The EDM pool contains many items, including the following:

  • EDM DBD cache

    • DBDs (database descriptors)

  • EDM pool

    • SKCTs (skeleton cursor tables)

    • CTs (cursor tables, or copies of the SKCTs)

    • SKPTs (skeleton package tables)

    • PTs (package tables, or copies of the SKPTs)

    • Authorization cache block for each plan, except one with CACHESIZE set to 0

  • EDM statement cache

    • Skeletons of dynamic SQL for CACHE DYNAMIC SQL

If the pool is too small, you will see increased I/O activity in the following DB2 table spaces, which support the DB2 directory: DSNDB01.DBD01, DSNDB01.SPT01, and DSNDB01.SCT02.

The impact of having too little memory for the statement cache for dynamic SQL is a small hit ratio, causing extra CPU for the full prepares and I/O on the catalog. The main goal for the EDM pool is to limit the I/O against the directory and catalog. If the pool is too small, response times will increase because of the loading of the SKCTs, SKPTs, and DBDs and repreparing the dynamic SQL statements because they could not remain cached.

By correctly sizing the EDM pool, you can avoid unnecessary I/Os from accumulating for a transaction. A SKCT, SKPT, or DBD that has to be reloaded into the EDM pool is additional I/O. This situation can occur if the pool pages are stolen because the EDM pool is too small. Pages in the pool are maintained on an LRU (least recently used) queue, and the least recently used pages are stolen, if required. In version 8, the DBD cache and dynamic statement cache sizes are separately configurable. EDM pool structures are mainly located above the 2GB bar.

Row Identifier Pool

The RID pool is used for storing and sorting RIDs for such operations as

  • List prefetch

  • Multiple index access

  • Hybrid joins

  • Enforcing unique keys while updating multiple rows

The optimizer looks at the size of the RID pool for prefetch and RID use. The full use of the RID pool is possible for any single user at runtime. Runtime can result in a table space scan if not enough space is available in the RID. For example, if you want to retrieve 10,000 rows from a 100,000,000-row table and no RID pool is available, a scan of 100,000,000 rows would occur, at any time and without external notification. The optimizer assumes that physical I/O will be less with a large pool.

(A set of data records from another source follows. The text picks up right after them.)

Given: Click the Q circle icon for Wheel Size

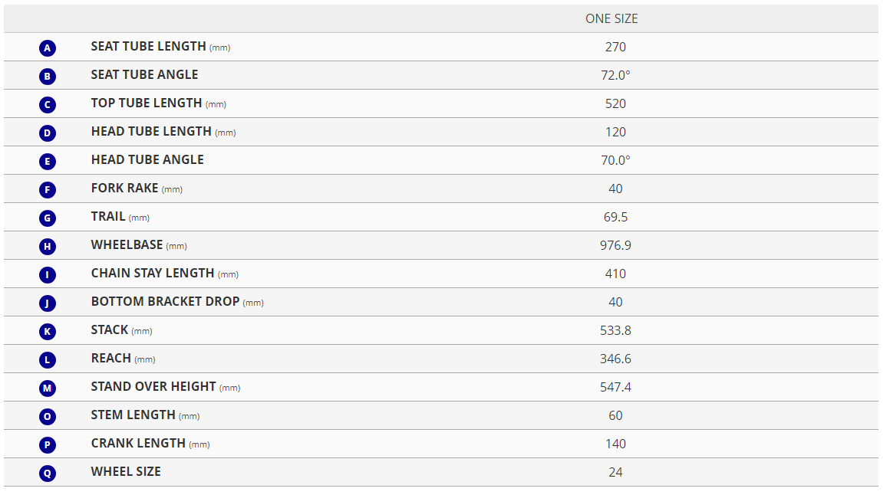Looking at the screenshot, I should coord(48,473).
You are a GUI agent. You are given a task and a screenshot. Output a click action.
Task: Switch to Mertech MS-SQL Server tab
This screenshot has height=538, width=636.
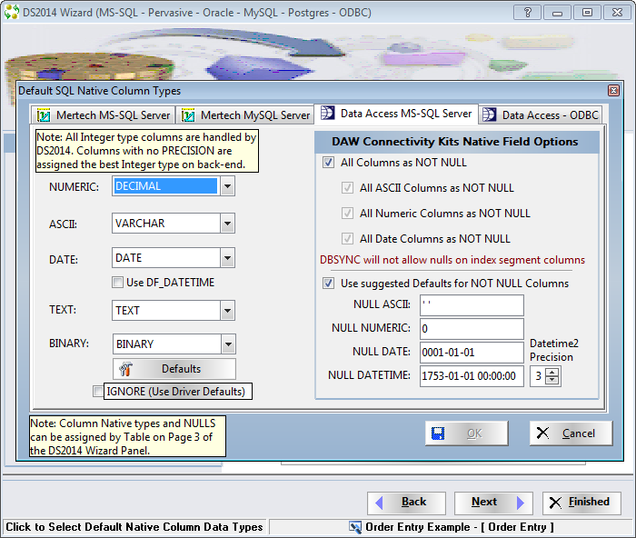(x=103, y=115)
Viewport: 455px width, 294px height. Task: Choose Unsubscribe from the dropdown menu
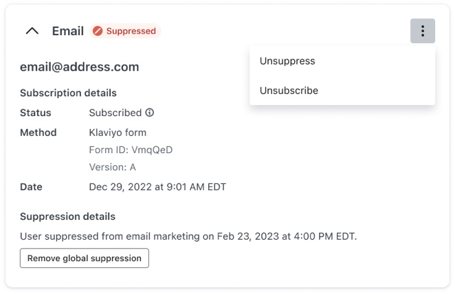pyautogui.click(x=289, y=91)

The size is set with an installation parameter (128 KB–10,000 MB). The RID pool is created at start-up time, but no space is allocated until RID storage is needed. It is then allocated above the 16MB line in 16KB blocks as needed, until the maximum size you specified on installation panel DSNTIPC is reached. Some of the RID pool, 25 percent, is located below the 2GB bar and the remainder is located above the 2GB bar.

Sort Pool

At startup, DB2 allocates a sort pool in the private area of the DBM1 address space. DB2 uses a special sorting technique, called a tournament sort. During the sorting processes, this algorithm commonly produces logical work files called runs, which are intermediate sets of ordered data. If the sort pool is large enough, the sort completes in that area. More often than not, the sort cannot complete in the sort pool, and the runs are moved into the DSNDB07 work files that are used to perform sorts. These runs are later merged to complete the sort. When DSNDB07 is used for holding the pages that make up the sort runs, you could experience performance degradation if the pages get externalized to the physical work files, as they will have to be read back in later in order to complete the sort.

The sort pool size is also defined by a DSNZPARM and is currently 240KB to 128MB, with a 2MB default.